(DATA begins)
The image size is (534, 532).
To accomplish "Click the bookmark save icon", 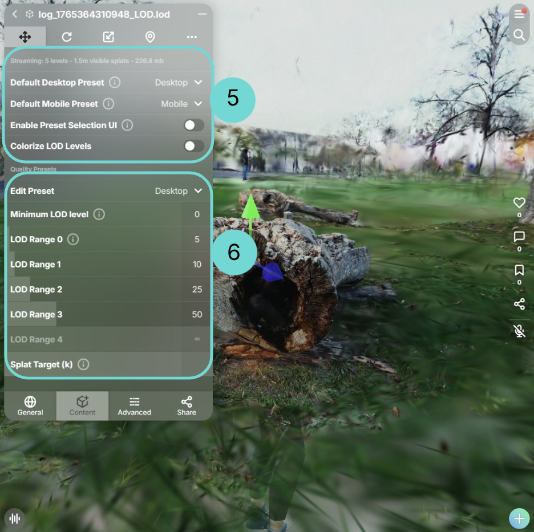I will [519, 270].
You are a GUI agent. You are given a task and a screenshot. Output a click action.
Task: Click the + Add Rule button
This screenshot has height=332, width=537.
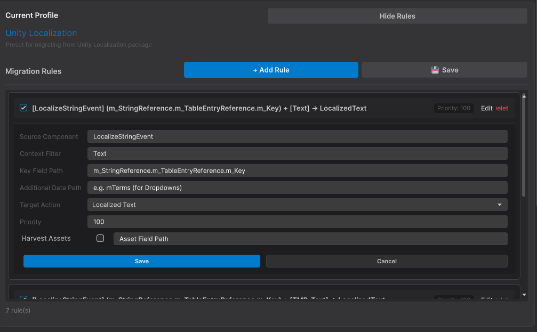[271, 69]
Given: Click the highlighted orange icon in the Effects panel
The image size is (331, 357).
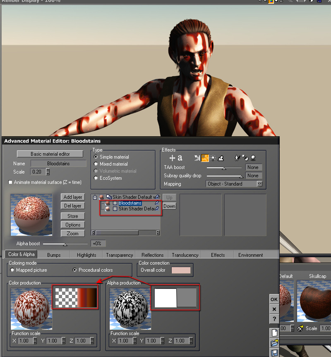Looking at the screenshot, I should pos(204,158).
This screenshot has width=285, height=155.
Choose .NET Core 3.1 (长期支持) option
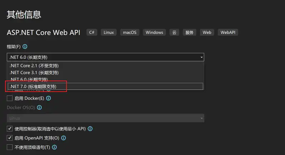[x=34, y=73]
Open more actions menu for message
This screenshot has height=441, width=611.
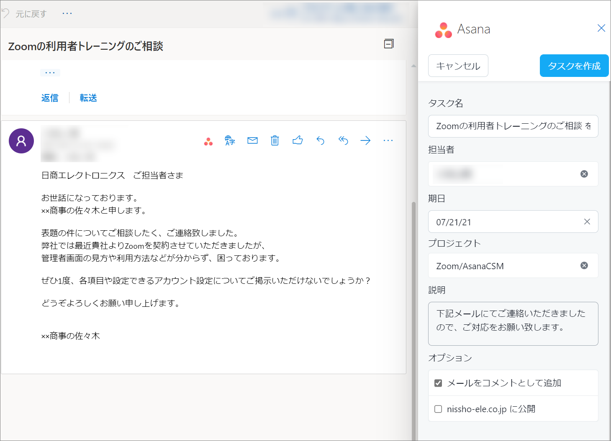point(388,140)
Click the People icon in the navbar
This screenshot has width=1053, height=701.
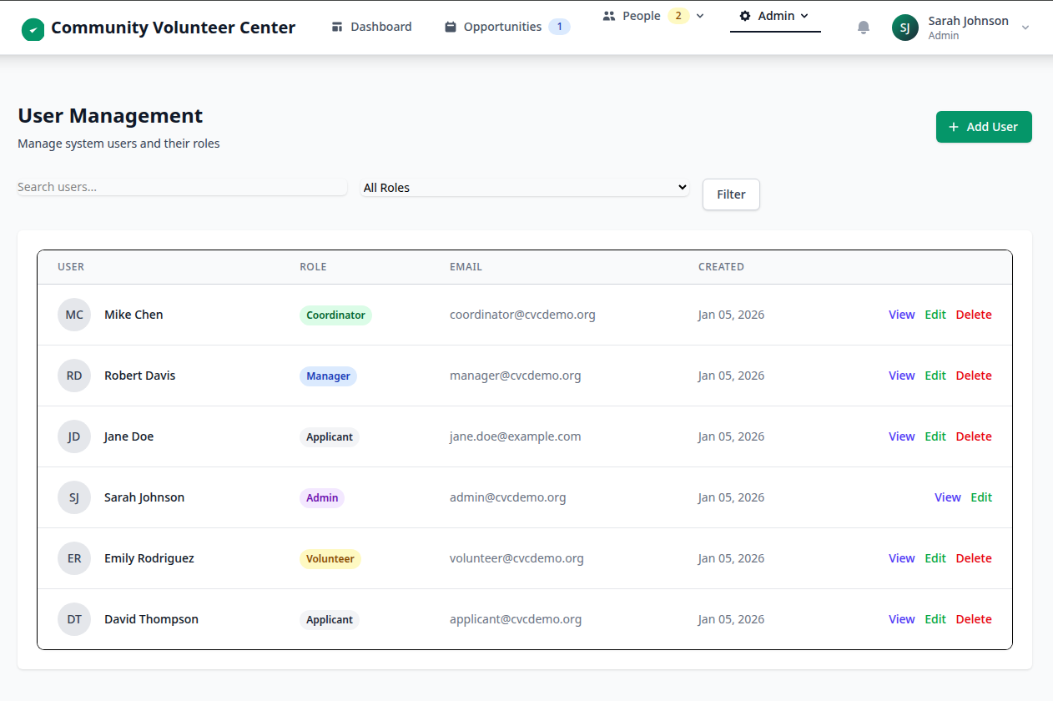(x=607, y=15)
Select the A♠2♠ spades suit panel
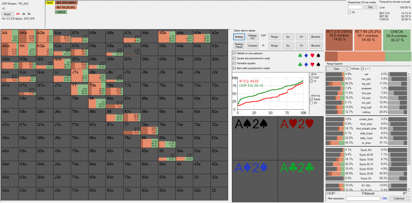This screenshot has height=203, width=412. pyautogui.click(x=254, y=138)
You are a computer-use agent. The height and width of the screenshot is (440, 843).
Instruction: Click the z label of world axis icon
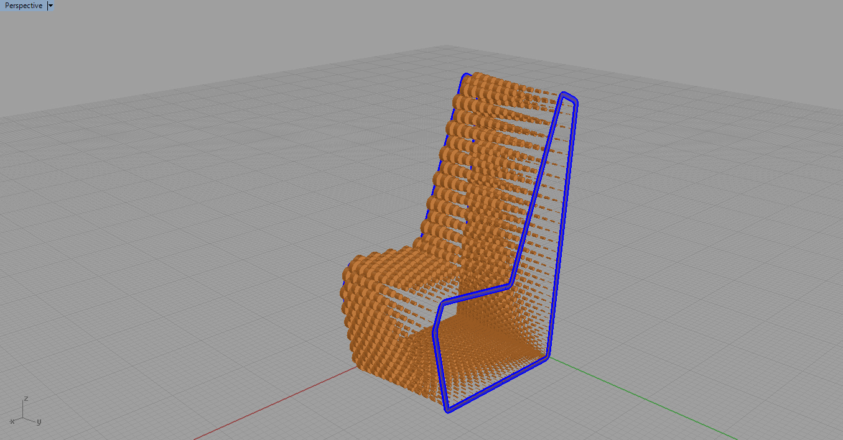[25, 398]
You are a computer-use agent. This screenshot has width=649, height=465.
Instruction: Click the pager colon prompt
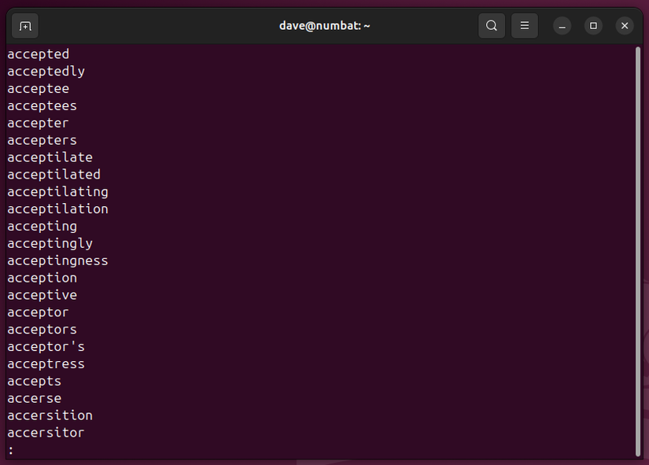coord(9,449)
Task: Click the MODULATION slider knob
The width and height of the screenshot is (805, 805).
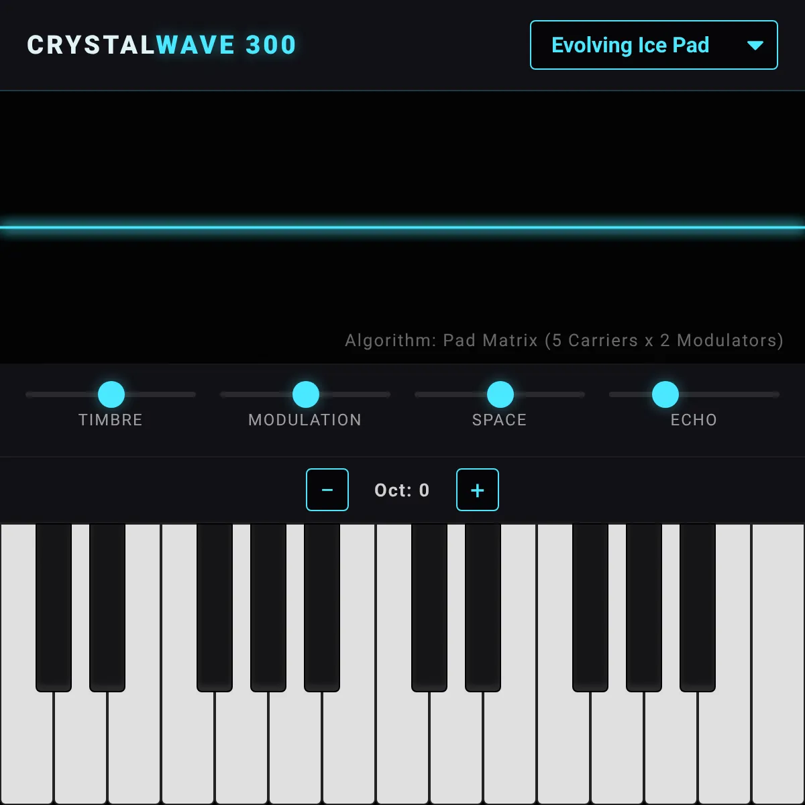Action: coord(306,394)
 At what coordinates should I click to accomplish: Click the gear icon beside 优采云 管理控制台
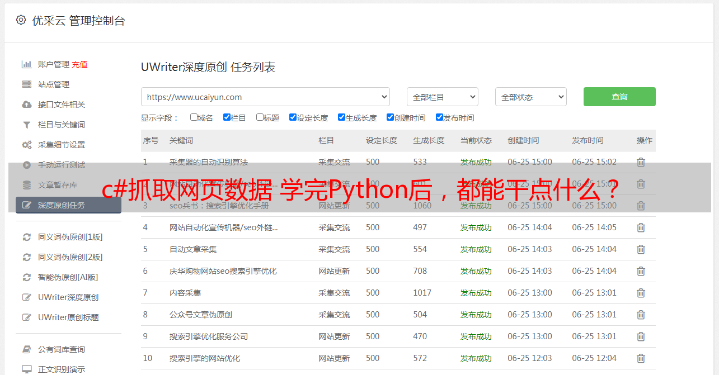pyautogui.click(x=21, y=20)
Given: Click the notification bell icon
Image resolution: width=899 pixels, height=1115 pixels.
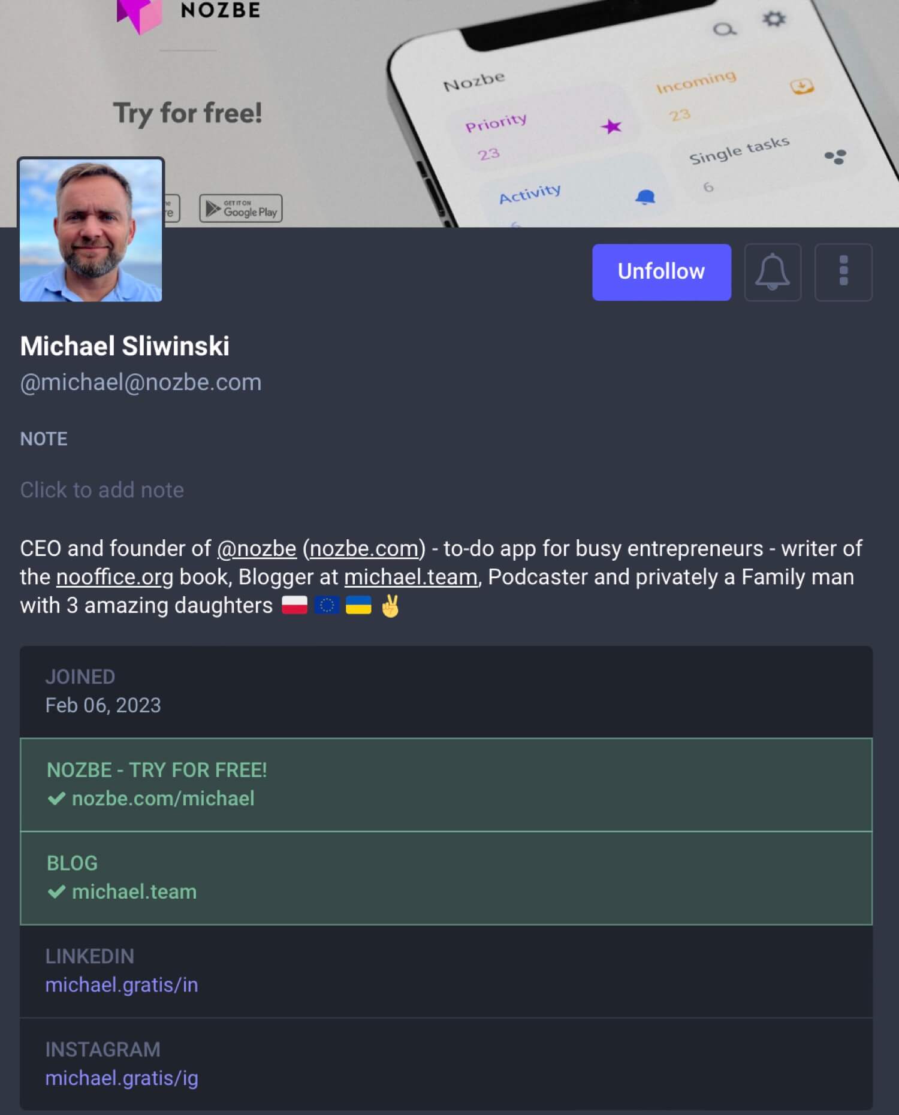Looking at the screenshot, I should pyautogui.click(x=773, y=272).
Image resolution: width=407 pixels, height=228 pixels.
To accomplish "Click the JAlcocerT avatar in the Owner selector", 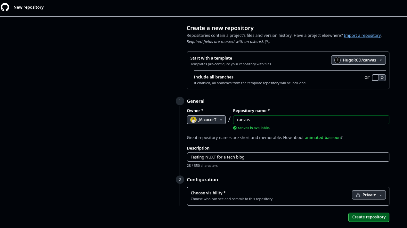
(DATA ends)
» **WORK ITEM**
Whenever a line includes the word "computer", pull it out of the entries.

» **TASK ANSWER**
You are a computer-use agent. The height and width of the screenshot is (440, 843).
You are a computer-use agent. This screenshot has width=649, height=465.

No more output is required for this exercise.